Task to complete — Return every entry exactly.

Saved entries —
══════════════════════════════
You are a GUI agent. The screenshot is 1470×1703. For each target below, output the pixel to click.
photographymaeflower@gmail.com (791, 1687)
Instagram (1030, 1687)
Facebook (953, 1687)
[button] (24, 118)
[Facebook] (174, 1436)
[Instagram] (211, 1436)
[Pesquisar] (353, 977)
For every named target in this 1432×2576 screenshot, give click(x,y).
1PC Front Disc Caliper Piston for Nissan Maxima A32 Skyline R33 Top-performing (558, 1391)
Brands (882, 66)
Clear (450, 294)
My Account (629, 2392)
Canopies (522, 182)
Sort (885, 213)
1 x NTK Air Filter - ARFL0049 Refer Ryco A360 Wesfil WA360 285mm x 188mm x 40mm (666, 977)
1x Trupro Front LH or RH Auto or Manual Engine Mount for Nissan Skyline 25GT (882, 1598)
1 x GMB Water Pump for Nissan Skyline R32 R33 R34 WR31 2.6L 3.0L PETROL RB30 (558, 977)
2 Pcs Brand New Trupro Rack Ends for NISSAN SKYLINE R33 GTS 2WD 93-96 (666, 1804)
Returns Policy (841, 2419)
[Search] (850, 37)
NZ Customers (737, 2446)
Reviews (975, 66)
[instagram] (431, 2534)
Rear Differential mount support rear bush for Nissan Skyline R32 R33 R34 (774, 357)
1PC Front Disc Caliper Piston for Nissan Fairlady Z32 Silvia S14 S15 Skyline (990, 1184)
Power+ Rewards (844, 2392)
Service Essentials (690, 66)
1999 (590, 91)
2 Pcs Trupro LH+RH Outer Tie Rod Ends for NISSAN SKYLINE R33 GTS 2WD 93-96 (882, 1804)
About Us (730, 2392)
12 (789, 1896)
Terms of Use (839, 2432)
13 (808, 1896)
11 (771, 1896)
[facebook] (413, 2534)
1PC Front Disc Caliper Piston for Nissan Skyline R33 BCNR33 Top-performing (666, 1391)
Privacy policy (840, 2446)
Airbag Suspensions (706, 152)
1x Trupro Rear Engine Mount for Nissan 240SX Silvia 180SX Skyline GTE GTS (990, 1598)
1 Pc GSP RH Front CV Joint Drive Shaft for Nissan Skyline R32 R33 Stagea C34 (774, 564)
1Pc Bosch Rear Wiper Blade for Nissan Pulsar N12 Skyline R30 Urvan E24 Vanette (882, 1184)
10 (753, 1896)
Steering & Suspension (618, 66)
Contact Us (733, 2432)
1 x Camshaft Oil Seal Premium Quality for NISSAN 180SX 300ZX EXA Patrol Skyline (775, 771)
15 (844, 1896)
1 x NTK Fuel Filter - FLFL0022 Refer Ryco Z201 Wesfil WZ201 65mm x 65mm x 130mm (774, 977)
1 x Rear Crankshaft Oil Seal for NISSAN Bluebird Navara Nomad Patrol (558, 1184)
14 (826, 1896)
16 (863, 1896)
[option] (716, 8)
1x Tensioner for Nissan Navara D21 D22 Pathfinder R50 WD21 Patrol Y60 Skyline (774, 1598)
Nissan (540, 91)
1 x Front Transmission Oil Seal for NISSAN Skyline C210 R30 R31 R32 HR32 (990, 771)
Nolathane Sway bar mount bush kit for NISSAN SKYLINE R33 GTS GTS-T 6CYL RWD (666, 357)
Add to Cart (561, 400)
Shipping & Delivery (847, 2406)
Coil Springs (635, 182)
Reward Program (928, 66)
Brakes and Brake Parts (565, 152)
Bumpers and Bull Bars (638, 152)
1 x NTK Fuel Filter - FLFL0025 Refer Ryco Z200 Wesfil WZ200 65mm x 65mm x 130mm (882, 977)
══════════════════════════════
Response —
You are a GUI agent. The screenshot is 1470×1703. For each target below, output the pixel to click.
photographymaeflower@gmail.com (791, 1687)
Instagram (1030, 1687)
Facebook (953, 1687)
[button] (24, 118)
[Facebook] (174, 1436)
[Instagram] (211, 1436)
[Pesquisar] (353, 977)
For every named target in this 1432×2576 screenshot, give click(x,y).
1PC Front Disc Caliper Piston for Nissan Maxima A32 Skyline R33 Top-performing (558, 1391)
Brands (882, 66)
Clear (450, 294)
My Account (629, 2392)
Canopies (522, 182)
Sort (885, 213)
1 x NTK Air Filter - ARFL0049 Refer Ryco A360 Wesfil WA360 285mm x 188mm x 40mm (666, 977)
1x Trupro Front LH or RH Auto or Manual Engine Mount for Nissan Skyline 25GT (882, 1598)
1 x GMB Water Pump for Nissan Skyline R32 R33 R34 WR31 2.6L 3.0L PETROL RB30 (558, 977)
2 Pcs Brand New Trupro Rack Ends for NISSAN SKYLINE R33 GTS 2WD 93-96 (666, 1804)
Returns Policy (841, 2419)
[Search] (850, 37)
NZ Customers (737, 2446)
Reviews (975, 66)
[instagram] (431, 2534)
Rear Differential mount support rear bush for Nissan Skyline R32 R33 R34 (774, 357)
1PC Front Disc Caliper Piston for Nissan Fairlady Z32 Silvia S14 S15 Skyline (990, 1184)
Power+ Rewards (844, 2392)
Service Essentials (690, 66)
1999 (590, 91)
2 Pcs Trupro LH+RH Outer Tie Rod Ends for NISSAN SKYLINE R33 GTS 2WD 93-96 (882, 1804)
About Us (730, 2392)
12 (789, 1896)
Terms of Use (839, 2432)
13 (808, 1896)
11 (771, 1896)
[facebook] (413, 2534)
1PC Front Disc Caliper Piston for Nissan Skyline R33 BCNR33 Top-performing (666, 1391)
Privacy policy (840, 2446)
Airbag Suspensions (706, 152)
1x Trupro Rear Engine Mount for Nissan 240SX Silvia 180SX Skyline GTE GTS (990, 1598)
1 Pc GSP RH Front CV Joint Drive Shaft for Nissan Skyline R32 R33 Stagea C34 (774, 564)
1Pc Bosch Rear Wiper Blade for Nissan Pulsar N12 Skyline R30 Urvan E24 Vanette (882, 1184)
10 (753, 1896)
Steering & Suspension (618, 66)
Contact Us (733, 2432)
1 x Camshaft Oil Seal Premium Quality for NISSAN 180SX 300ZX EXA Patrol Skyline (775, 771)
15 (844, 1896)
1 x NTK Fuel Filter - FLFL0022 Refer Ryco Z201 Wesfil WZ201 65mm x 65mm x 130mm (774, 977)
1 x Rear Crankshaft Oil Seal for NISSAN Bluebird Navara Nomad Patrol (558, 1184)
14 (826, 1896)
16 (863, 1896)
[option] (716, 8)
1x Tensioner for Nissan Navara D21 D22 Pathfinder R50 WD21 Patrol Y60 Skyline (774, 1598)
Nissan (540, 91)
1 x Front Transmission Oil Seal for NISSAN Skyline C210 R30 R31 R32 HR32 (990, 771)
Nolathane Sway bar mount bush kit for NISSAN SKYLINE R33 GTS GTS-T 6CYL RWD (666, 357)
Add to Cart (561, 400)
Shipping & Delivery (847, 2406)
Coil Springs (635, 182)
Reward Program (928, 66)
Brakes and Brake Parts (565, 152)
Bumpers and Bull Bars (638, 152)
1 x NTK Fuel Filter - FLFL0025 Refer Ryco Z200 Wesfil WZ200 65mm x 65mm x 130mm (882, 977)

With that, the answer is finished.